In England, netball has been popular enough to be included as part of the physical education curriculum. Its inclusion had been at times controversial; during the 1910s and 1920s, schools worried about the potential negative impact of physical exercise like netball participation on the health of girls.

===Wales===
The Welsh Netball Association (Cymdeithas Pêl Rwyd Cymru) was created in 1945. The WNA is responsible for national championships, Welsh squad selection, international matches, the training and development of players, coaches, and umpires and for the Sport Wales National Centre Netball Academy, Cardiff. The Welsh Netball Association is based in Pontcanna, Cardiff. Similar to other national associations, the Welsh have created a modified version of the game for children called "Dragon Netball". It is geared for seven- to eleven-year-olds.
Male participation in netball in Wales has been increasing in the past several years.

===Northern Ireland===
The rate of comparative participation for netball to other sports differs from key-stage to key-stage (year levels in school) in Northern Ireland. For girls, netball is the third most popular participation sport in key-stage 2 with a 7% participation rate. For key-stage 3 and key-stage 4, it is the most popular girls participation sport with rates of 20.2% and 14.0% respectively. In the sixth form, netball is the fifth most popular girls' participation sport with a rate of 6.7%. The total number of school participants is about 900. In Northern Ireland, about 1,300 women play competitive netball in club based leagues.

* Source data *
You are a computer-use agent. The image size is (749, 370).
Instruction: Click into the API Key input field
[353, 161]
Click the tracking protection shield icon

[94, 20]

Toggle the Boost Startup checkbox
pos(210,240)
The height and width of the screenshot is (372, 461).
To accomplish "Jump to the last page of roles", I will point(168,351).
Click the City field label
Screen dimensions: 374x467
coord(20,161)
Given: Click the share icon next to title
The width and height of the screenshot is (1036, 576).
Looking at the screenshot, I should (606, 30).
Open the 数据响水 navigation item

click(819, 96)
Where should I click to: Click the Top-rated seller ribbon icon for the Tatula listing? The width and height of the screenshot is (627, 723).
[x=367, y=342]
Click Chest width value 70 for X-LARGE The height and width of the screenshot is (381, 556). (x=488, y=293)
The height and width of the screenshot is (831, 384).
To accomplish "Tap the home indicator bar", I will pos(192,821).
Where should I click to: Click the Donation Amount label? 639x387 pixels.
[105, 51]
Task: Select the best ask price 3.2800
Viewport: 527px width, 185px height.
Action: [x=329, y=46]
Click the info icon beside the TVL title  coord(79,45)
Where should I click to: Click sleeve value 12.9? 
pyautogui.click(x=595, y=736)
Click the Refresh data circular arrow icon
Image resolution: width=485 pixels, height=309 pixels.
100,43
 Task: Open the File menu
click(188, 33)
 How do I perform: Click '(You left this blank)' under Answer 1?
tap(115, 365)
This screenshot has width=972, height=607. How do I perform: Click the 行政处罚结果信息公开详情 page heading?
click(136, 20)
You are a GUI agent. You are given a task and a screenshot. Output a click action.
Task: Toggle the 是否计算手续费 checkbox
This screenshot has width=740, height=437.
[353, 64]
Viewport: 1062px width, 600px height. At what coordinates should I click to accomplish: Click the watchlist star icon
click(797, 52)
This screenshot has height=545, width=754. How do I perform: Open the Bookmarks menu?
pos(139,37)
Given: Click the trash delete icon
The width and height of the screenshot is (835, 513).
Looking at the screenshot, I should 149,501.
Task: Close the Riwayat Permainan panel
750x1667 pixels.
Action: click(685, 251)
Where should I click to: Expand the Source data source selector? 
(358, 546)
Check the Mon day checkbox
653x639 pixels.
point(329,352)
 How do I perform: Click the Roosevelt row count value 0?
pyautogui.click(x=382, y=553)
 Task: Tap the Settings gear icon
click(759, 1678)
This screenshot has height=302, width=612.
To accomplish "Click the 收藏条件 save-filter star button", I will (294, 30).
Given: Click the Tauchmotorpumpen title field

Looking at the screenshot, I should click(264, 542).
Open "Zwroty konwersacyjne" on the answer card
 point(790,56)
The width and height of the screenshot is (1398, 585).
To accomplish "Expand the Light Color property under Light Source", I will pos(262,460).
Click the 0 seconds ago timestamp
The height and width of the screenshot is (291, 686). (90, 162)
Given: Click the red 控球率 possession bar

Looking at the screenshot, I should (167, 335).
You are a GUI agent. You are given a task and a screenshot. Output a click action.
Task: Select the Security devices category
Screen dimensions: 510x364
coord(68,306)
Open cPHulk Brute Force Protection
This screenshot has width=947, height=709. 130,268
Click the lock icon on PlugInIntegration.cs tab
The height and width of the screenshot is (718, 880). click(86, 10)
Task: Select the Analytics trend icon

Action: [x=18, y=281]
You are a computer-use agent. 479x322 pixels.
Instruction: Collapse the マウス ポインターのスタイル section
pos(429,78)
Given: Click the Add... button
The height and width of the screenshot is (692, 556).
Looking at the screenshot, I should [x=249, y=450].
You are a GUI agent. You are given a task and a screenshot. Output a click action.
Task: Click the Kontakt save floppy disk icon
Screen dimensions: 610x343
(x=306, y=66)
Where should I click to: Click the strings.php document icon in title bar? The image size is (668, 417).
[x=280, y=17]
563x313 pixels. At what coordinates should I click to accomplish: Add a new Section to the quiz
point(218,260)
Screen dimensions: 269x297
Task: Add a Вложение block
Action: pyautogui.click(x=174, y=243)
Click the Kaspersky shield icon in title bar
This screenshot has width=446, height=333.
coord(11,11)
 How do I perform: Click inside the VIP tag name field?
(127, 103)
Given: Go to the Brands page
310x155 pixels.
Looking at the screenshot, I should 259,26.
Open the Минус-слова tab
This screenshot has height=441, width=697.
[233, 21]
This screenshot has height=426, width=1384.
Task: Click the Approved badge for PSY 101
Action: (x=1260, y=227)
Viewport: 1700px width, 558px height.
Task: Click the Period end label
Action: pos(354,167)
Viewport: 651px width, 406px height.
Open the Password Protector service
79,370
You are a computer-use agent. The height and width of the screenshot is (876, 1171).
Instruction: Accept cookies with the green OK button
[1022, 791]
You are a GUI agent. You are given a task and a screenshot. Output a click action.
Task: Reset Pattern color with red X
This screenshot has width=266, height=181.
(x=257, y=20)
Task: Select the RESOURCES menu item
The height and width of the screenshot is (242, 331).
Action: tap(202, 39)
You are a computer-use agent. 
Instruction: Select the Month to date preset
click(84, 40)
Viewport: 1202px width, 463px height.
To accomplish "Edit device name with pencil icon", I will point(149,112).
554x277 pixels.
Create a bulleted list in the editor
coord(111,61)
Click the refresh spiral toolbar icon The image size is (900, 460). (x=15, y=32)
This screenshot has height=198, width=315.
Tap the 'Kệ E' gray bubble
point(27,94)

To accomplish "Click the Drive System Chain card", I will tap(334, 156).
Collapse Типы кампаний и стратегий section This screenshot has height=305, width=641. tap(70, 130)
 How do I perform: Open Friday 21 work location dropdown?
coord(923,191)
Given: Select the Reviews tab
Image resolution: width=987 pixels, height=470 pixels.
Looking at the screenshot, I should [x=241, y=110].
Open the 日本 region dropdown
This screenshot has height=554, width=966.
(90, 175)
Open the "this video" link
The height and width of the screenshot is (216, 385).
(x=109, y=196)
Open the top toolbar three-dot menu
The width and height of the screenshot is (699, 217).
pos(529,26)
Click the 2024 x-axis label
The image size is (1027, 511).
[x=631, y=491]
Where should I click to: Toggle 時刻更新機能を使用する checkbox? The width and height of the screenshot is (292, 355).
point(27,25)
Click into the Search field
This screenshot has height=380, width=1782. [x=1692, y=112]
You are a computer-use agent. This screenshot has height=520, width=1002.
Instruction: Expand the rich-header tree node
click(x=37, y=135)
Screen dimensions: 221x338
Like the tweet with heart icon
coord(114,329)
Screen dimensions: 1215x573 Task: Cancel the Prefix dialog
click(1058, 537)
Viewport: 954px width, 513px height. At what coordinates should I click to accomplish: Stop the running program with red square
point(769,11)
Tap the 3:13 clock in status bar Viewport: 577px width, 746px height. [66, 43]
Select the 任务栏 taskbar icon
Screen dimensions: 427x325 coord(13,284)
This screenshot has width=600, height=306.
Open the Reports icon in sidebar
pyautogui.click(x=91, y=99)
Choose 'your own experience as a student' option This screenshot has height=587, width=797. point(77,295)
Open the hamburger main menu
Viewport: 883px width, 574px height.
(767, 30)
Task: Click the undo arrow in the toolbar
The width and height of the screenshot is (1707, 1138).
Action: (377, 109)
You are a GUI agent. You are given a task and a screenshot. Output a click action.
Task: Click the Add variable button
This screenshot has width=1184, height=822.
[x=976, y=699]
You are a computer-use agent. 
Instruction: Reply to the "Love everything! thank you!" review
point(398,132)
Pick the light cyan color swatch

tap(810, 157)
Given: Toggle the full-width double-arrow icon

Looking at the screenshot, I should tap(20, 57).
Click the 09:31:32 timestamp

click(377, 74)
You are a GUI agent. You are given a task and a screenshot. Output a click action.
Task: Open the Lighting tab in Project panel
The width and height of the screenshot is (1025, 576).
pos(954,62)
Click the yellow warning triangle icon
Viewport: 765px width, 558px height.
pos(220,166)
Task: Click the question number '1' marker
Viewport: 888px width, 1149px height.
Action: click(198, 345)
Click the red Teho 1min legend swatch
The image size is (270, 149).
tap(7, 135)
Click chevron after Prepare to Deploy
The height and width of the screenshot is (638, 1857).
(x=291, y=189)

* What is expected *
In the netball text above, write out the part starting with "In England, netball" and going on through "seven- to eleven-year-olds.", word for word.

* Answer section *
In England, netball has been popular enough to be included as part of the physical education curriculum. Its inclusion had been at times controversial; during the 1910s and 1920s, schools worried about the potential negative impact of physical exercise like netball participation on the health of girls.

===Wales===
The Welsh Netball Association (Cymdeithas Pêl Rwyd Cymru) was created in 1945. The WNA is responsible for national championships, Welsh squad selection, international matches, the training and development of players, coaches, and umpires and for the Sport Wales National Centre Netball Academy, Cardiff. The Welsh Netball Association is based in Pontcanna, Cardiff. Similar to other national associations, the Welsh have created a modified version of the game for children called "Dragon Netball". It is geared for seven- to eleven-year-olds.